As always, compile using:

make clean
make

We provide five test cases:

test1: One dataset and nothing to reduce().
test2: Two datasets with only one key, resulting in one reduce().
test3: A tester that runs example in the beginning of this file (first four lines of Robert Frost's poem).
test4: A tester running MapReduce on the entire text of Alice in Wonderland.
test5: A tester testing if calls to mapreduce_get_value() update as map() processes finish at different times.

The expected outputs are:

[netid@linux1 mp6]$ ./test1
letters: 8
[netid@linux1 mp6]$ ./test2
letters: 21
[netid@linux1 mp6]$ ./test3
a: 10
b: 2
c: 2
d: 12
e: 10
f: 1
g: 2
h: 1
i: 5
j: 0
k: 1
l: 8
m: 0
n: 9
o: 18
p: 0
q: 0
r: 8
s: 5
t: 6
u: 2
v: 3
w: 4
x: 0
y: 2
z: 0
[netid@linux1 mp6]$ ./test4
the: 1804
and: 912
alice: 385
some-word-that-wont-exist: (null)
[netid@linux1 mp6]$ ./test5
Sleeping for 6 seconds (job #1)...
Sleeping for 5 seconds (job #2)...
Sleeping for 4 seconds (job #3)...
Sleeping for 3 seconds (job #4)...
value: (null)
value: (null)
value: (null)
value: 1
value: 2
value: 3
value: 4
value: 4
value: 4
value: 4

(NOTE: ./test5 may be slightly different depending on how you create your IPC mechanism.)

Grading

For valgrind memory grading, we will only be testing if your program cleaned up all memory in your original, parent process. You should run:

valgrind --child-silent-after-fork=yes --leak-check=full ./test#

...when running your valgrind tests.

Finally, remember that big red warning at the top of this page.

Lab Report

In CS 241, you will need to submit a written report to explain how you went about implementing the MP assignment. In the report for MP6, you should at least answer these questions:

What command did you use for I/O multiplexing?
What is the advantage of using only a single thread, as opposed to using one thread per process?
In this MP, you were running different map() processes on the same machine.
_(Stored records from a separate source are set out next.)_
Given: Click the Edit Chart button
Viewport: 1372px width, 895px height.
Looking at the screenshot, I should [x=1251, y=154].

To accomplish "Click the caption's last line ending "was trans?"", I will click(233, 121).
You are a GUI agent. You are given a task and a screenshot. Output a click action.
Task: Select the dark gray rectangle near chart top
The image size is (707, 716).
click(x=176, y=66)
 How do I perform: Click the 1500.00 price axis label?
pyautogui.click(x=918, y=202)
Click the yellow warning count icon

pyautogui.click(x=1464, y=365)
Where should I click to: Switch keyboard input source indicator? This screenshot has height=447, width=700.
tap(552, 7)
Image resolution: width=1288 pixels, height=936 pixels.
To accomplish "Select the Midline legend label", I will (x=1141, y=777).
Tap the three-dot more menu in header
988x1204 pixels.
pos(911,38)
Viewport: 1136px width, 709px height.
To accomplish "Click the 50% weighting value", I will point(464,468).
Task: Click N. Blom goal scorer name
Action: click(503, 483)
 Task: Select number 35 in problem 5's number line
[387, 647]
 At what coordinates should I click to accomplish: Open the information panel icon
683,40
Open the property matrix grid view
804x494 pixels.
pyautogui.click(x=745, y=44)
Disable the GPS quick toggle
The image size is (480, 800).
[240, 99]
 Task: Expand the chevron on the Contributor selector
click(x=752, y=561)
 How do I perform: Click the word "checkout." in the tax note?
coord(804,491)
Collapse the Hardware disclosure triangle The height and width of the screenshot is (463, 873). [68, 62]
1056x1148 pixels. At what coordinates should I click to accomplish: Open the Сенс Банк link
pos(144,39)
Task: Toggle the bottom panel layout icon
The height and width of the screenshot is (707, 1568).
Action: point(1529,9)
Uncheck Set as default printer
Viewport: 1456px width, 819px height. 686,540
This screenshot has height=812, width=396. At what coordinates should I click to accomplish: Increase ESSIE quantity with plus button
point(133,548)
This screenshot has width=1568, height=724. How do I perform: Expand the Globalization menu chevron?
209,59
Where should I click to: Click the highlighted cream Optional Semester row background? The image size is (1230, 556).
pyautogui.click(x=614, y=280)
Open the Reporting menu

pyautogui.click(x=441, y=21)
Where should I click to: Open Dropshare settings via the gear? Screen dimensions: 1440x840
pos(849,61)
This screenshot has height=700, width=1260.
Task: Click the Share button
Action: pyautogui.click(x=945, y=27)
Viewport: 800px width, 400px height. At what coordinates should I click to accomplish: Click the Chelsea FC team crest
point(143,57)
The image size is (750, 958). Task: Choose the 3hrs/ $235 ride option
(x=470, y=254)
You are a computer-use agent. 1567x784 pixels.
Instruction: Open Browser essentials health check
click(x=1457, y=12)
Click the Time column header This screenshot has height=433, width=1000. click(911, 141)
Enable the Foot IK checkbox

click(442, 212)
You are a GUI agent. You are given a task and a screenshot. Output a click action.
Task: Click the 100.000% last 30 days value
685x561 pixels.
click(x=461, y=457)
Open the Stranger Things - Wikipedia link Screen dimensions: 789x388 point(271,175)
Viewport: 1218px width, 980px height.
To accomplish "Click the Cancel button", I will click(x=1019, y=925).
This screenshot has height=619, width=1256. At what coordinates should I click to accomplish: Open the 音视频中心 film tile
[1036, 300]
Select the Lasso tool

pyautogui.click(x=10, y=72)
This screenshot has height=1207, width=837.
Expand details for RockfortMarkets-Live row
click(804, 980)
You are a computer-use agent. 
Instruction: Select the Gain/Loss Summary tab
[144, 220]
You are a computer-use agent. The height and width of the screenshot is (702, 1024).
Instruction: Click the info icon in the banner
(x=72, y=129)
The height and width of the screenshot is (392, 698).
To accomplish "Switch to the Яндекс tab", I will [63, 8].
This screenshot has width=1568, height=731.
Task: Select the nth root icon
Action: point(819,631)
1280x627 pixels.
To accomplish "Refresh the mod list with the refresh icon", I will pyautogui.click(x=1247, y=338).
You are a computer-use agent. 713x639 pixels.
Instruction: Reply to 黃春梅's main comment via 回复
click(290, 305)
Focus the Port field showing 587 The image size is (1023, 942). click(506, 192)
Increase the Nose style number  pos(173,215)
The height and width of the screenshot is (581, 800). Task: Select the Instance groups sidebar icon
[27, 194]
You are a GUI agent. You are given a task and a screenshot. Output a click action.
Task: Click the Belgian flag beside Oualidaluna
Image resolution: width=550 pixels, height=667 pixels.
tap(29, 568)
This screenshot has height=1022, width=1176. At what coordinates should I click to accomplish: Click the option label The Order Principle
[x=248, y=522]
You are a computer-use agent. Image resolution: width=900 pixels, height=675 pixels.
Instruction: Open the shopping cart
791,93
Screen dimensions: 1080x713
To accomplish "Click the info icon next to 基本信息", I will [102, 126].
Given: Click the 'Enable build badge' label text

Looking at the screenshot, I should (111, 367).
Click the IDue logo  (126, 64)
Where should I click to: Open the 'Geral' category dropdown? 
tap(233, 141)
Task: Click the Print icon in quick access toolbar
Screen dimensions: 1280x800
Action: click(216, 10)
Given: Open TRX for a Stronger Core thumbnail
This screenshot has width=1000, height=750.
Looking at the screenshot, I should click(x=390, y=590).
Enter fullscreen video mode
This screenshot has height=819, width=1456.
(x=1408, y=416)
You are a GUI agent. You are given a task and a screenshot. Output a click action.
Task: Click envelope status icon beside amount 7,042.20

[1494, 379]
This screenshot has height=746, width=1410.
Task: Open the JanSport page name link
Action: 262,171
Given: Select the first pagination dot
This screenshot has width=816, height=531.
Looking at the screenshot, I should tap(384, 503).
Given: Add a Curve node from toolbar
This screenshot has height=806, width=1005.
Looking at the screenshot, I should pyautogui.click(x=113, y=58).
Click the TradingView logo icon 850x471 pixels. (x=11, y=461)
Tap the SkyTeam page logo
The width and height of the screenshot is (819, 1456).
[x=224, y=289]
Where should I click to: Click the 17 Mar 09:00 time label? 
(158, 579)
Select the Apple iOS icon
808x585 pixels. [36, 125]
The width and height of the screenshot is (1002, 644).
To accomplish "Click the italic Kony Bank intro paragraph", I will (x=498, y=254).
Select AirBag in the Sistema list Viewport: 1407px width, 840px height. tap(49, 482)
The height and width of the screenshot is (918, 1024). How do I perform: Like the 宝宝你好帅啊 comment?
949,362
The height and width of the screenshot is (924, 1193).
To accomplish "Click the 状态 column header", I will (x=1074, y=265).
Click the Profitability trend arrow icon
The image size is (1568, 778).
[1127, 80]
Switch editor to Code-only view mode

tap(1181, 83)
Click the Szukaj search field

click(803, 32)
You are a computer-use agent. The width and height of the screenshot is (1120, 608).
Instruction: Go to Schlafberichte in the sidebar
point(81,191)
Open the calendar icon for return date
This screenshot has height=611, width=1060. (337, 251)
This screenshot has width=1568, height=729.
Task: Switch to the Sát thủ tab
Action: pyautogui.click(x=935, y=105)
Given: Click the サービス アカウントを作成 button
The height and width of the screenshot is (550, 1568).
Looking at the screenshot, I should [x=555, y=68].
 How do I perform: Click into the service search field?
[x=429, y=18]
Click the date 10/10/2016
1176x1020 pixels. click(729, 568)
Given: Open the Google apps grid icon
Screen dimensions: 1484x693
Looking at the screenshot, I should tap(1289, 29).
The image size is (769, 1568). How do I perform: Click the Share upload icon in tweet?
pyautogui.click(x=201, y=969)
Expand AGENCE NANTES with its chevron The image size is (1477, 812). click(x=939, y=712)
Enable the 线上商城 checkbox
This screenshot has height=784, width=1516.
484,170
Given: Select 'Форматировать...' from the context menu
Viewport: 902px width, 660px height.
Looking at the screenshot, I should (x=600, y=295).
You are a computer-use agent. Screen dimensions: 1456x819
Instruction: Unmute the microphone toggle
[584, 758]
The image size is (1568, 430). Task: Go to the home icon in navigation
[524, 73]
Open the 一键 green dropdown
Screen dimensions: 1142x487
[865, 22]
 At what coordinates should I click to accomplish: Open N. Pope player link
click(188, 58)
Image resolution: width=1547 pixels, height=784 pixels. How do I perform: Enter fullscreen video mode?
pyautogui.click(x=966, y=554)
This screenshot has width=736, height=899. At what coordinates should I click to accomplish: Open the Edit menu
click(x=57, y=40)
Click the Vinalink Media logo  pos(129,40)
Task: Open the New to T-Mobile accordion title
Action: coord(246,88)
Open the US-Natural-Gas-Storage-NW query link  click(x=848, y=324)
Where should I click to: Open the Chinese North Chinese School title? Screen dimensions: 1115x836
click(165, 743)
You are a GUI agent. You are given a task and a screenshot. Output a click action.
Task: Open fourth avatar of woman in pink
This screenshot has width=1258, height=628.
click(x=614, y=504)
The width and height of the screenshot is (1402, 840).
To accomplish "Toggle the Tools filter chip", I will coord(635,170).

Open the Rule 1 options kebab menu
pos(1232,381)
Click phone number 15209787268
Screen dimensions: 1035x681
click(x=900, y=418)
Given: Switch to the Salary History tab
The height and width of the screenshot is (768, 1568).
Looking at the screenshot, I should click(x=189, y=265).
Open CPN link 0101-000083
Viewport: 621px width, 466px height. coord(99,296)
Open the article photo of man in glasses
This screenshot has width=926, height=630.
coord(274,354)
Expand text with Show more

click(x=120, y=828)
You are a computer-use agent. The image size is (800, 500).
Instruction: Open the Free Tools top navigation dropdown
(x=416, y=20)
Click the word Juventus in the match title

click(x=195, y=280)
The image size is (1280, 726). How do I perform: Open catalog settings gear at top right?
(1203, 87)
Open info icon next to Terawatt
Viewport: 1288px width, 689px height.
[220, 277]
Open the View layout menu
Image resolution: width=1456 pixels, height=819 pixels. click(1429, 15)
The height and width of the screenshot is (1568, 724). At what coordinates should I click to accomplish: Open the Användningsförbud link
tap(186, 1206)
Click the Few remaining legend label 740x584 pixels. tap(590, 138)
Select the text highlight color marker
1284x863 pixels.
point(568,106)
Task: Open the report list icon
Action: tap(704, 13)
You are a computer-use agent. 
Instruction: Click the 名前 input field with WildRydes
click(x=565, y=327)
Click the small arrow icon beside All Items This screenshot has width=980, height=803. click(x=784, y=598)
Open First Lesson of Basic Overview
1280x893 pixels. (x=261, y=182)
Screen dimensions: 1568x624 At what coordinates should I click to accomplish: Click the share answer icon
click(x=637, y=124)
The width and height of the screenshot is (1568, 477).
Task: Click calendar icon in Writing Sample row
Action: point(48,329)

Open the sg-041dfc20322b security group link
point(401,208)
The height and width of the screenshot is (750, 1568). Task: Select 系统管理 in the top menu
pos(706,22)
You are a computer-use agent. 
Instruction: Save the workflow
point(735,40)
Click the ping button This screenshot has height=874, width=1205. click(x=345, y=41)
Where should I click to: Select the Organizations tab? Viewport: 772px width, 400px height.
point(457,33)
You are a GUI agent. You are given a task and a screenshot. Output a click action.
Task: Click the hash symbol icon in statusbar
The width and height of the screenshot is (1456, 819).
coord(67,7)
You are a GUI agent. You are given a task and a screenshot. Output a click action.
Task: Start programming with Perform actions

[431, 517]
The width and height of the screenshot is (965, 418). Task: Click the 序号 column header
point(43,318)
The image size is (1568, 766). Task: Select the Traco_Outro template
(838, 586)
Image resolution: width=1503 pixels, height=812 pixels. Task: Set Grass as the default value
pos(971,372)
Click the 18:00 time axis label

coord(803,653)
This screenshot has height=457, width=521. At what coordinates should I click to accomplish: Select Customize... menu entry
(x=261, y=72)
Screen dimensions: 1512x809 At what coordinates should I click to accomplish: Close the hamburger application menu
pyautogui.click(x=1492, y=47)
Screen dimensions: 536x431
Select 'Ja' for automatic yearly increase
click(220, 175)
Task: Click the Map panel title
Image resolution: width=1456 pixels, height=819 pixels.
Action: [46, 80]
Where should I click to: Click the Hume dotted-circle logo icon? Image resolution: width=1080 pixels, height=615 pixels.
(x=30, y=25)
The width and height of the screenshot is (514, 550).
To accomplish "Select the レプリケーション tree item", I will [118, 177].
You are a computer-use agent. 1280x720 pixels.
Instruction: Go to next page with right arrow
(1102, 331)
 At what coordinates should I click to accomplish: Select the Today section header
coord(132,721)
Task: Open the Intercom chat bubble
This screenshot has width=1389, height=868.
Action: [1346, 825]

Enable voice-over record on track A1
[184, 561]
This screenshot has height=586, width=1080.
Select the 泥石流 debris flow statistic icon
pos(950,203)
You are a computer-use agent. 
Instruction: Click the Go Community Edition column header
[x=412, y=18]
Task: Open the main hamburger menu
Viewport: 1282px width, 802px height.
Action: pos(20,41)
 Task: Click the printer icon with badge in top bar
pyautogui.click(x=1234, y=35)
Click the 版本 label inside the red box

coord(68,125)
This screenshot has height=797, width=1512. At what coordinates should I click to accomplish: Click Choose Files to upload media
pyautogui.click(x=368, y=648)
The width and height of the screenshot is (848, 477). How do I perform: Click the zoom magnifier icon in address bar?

How can MapReduce be extended to multiple machines?
Some MapReduce programs use mmap() instead of a pipe or fifo. Would you still need a worker thread if mmap() was used?

This lab report must be named NETID-mp6.pdf and be in PDF format. See cs241.html for full details.

Grading, Submission, and Other Details

Please fully read cs241.html for more details on grading, submission, and other topics that are shared between all MPs in CS 241.